Uh, wrong verb set. It only welcomed a massive nightmare.
Shortly after presentation to the first lady, federal agents, armed with search warrants, scoured Peg's home in a three-hour "raid" -- to announce her use of a feather (her then 5-year-old son had picked up off the ground an eagle feather years earlier at a South Carolina zoo, thinking it was, as he later would testify, "pretty") was, in fact, a violation of little-known migratory bird laws and she was now under arrest for mere possession.
"Pardon?" asked Peg.
She was booked, fingerprinted, underwent polygraph tests.
She was grilled by feds who launched an exhaustive, expensive probe that included even sending her feather to government labs in Oregon to determine the sex of the bird.
APPARENTLY TIPPED off to a possible large-scale bird-poaching operation in the middle of Illinois countryside, all government officials ultimately found was a dying Piatt County official (the county's Democratic Party chairman died of cancer shortly after he gave Mrs. Clinton her "gift") who needed something to give a first lady and Peg, a nice lady and lifelong Piatt County resident who did craft work.
"I guess what bugs me the most," she says, now at age 44, "is why they just didn't knock at my door and say, 'Lady, do you realize what you're doing is actually illegal?' and just fine me."
Instead, they made a federal case out of it, not to mention a media sensation.
She's been featured in Newsweek. In The Economist, too. And Harper's. Her story made the front page of USA Today. She was a talking-point for Rush Limbaugh. She's been on CNN, the BBC and NPR. With CBS' Bill Geist showing up at her doorstep one day, she was a subject of Dan Rather's "Eye On America" feature.
But in the wake of publicity and pleading guilty at the advice of her attorney -- Champaign's high-powered J. Steven Beckett -- to avoid felony charges and a room at a federal penitentiary, a cloud of sorts has lingered.
"You can't imagine," says Peg, "how something like this can disrupt an otherwise nice life."
Financial duress. Festering anger. Marital stress. Added burdens for Peg and husband, Steve, to raising their two boys, now 13 and 9.
So Peg has decided to take back her own life. Or, at least, try.
With Beckett's aid, she is seeking a pardon from the president of the United States.
They will file it in November, on the fifth anniversary of her conviction.

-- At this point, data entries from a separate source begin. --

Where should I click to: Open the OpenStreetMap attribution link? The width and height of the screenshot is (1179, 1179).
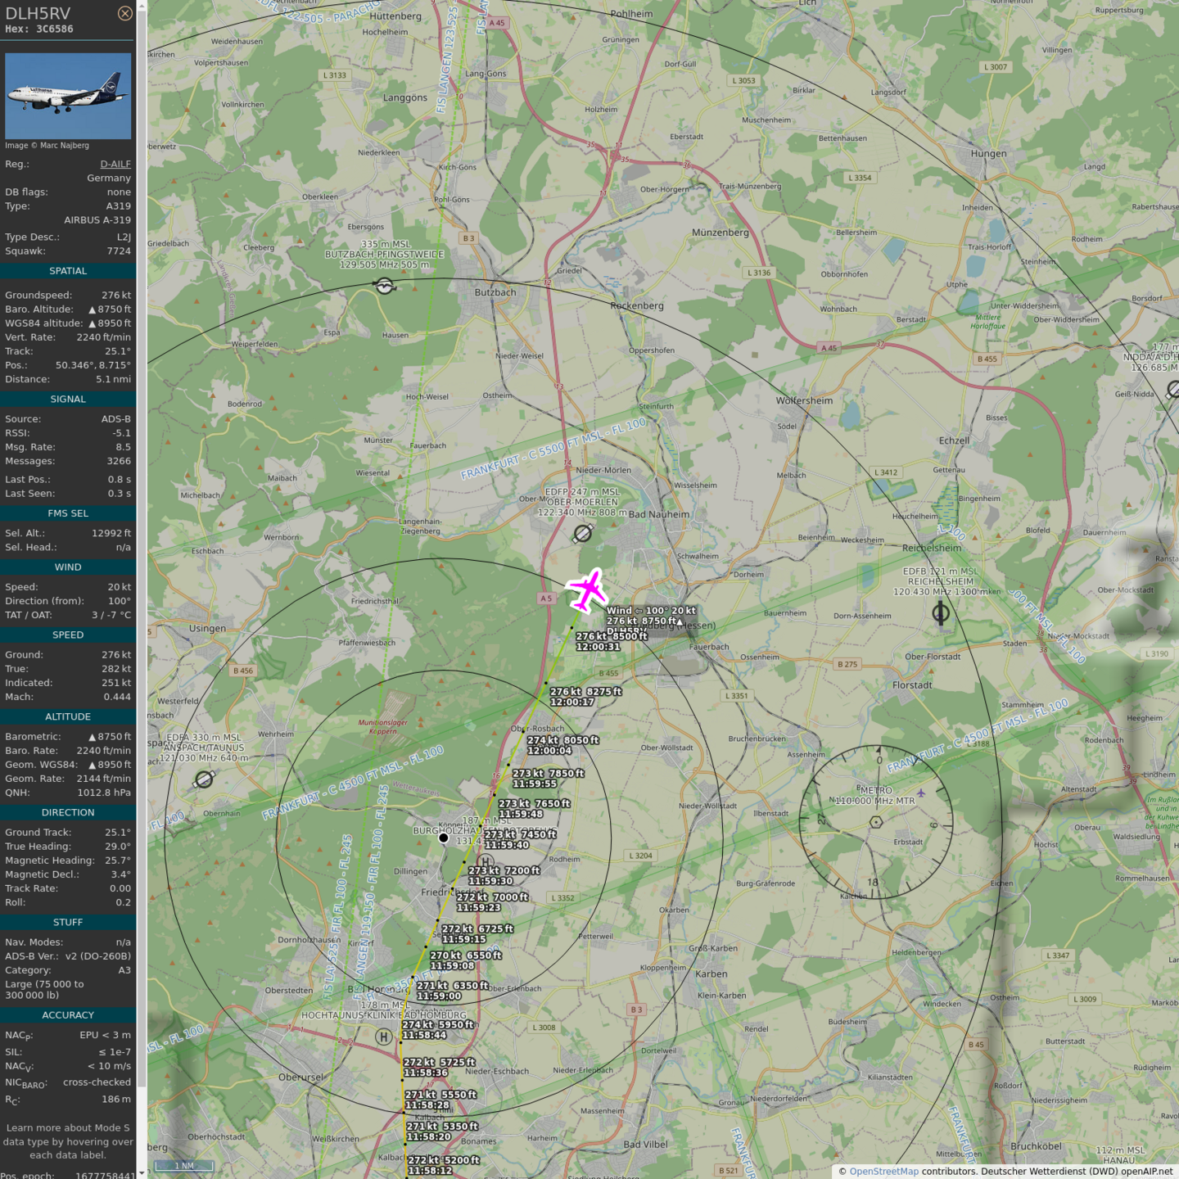click(x=883, y=1171)
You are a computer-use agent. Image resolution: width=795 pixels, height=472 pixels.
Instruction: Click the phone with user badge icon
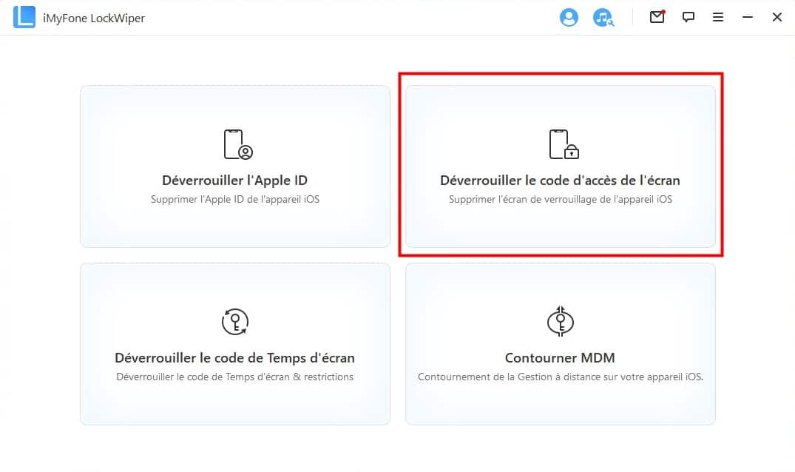click(x=238, y=144)
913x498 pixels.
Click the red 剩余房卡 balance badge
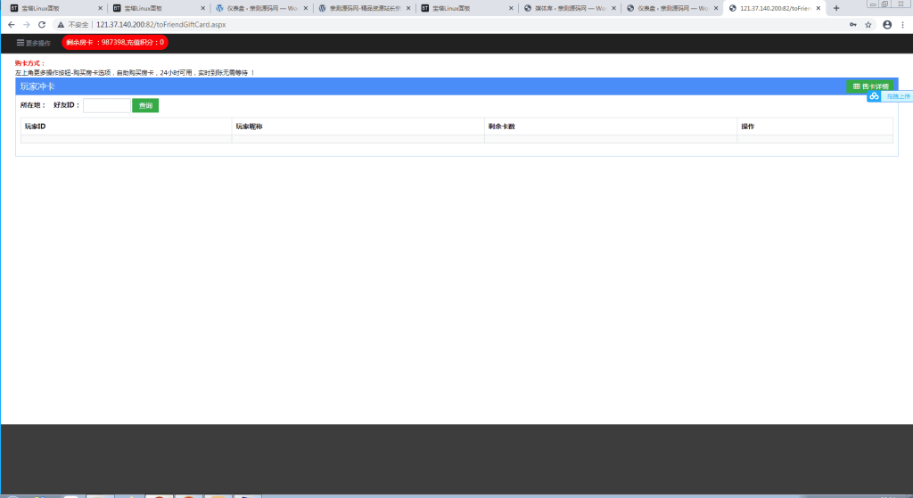(x=115, y=42)

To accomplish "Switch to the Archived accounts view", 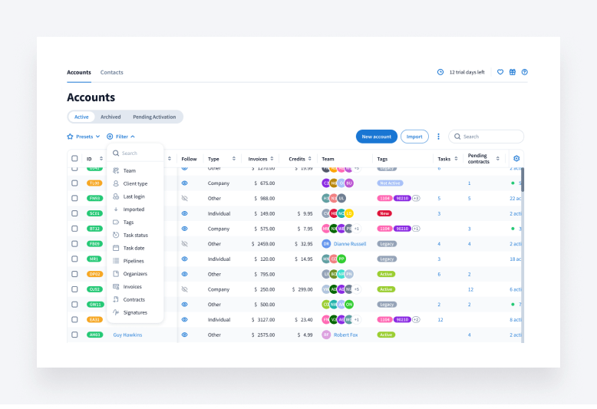I will 110,117.
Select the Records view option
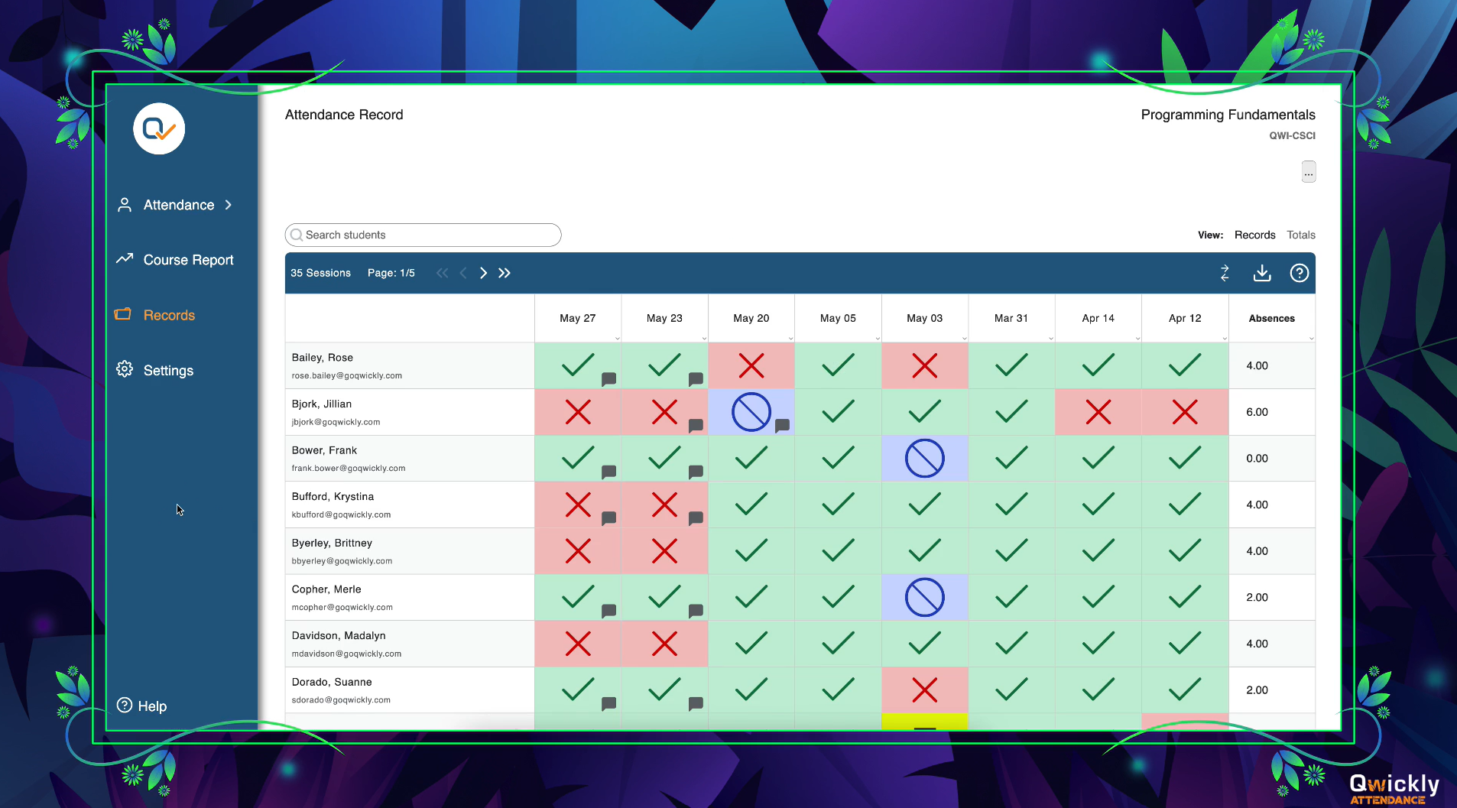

"I'm just too young," she says, "to allow the rest of my life to be affected this way."
Keep in mind, a pardon will not erase her deed but will, like Richard Nixon back in the yonder days of Watergate, effectively "forgive" her.
"This case," says Beckett, "cries out for that kind of justice. It's time the disability that follows Peg be put out of the way. Peg deserves to be 'Nixonized.' "
THE MINIMUM application for a pardon is 15 pages of bureaucratic forms and statements, but hers -- which spreads all over her home's living room -- is close to 300 pages.
Through Beckett, her request first will go to the U.S. pardon attorney's office in Washington, D.C., where a probe will be launched into Peg's background -- as if it hasn't been done enough.
If she passes there, her request then will move on to the deputy attorney general's office.
If approved there, it goes to the office of the White House counsel.
If lawyers there believe Peg's case warrants presidential attention, it migrates -- sort of like a bird feather -- into the Oval Office, where he will have 30 days to grant or revoke a case.
"This is," says Beckett, humorously echoing his own five-word statement that made the national news back in 1995, "a dumb case." He adds: "But it certainly deserves the president's attention ... to end it."
It also will spawn irony if Clinton himself is in need of a pardon, from his successor, as a result of his own much-publicized misadventures.
As for Peg Bargon and that "dream catcher" back in 1994?
As Beckett puts it, it's been a dream snatcher, for everyone involved, since.
And those migratory bird laws?
They were created, of course, to protect "innocent animals" and insulate them from unnecessary torment and harm.